▶ _TASK REQUIREMENTS_: The data below is to be output in full, unchanged.

********************

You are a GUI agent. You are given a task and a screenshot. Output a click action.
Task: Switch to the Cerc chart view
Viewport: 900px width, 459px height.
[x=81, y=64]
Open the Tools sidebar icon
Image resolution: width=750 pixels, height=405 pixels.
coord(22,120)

********************

▶ _TASK OUTPUT_:
You are a GUI agent. You are given a task and a screenshot. Output a click action.
Task: Switch to the Cerc chart view
Viewport: 900px width, 459px height.
[x=81, y=64]
Open the Tools sidebar icon
Image resolution: width=750 pixels, height=405 pixels.
coord(22,120)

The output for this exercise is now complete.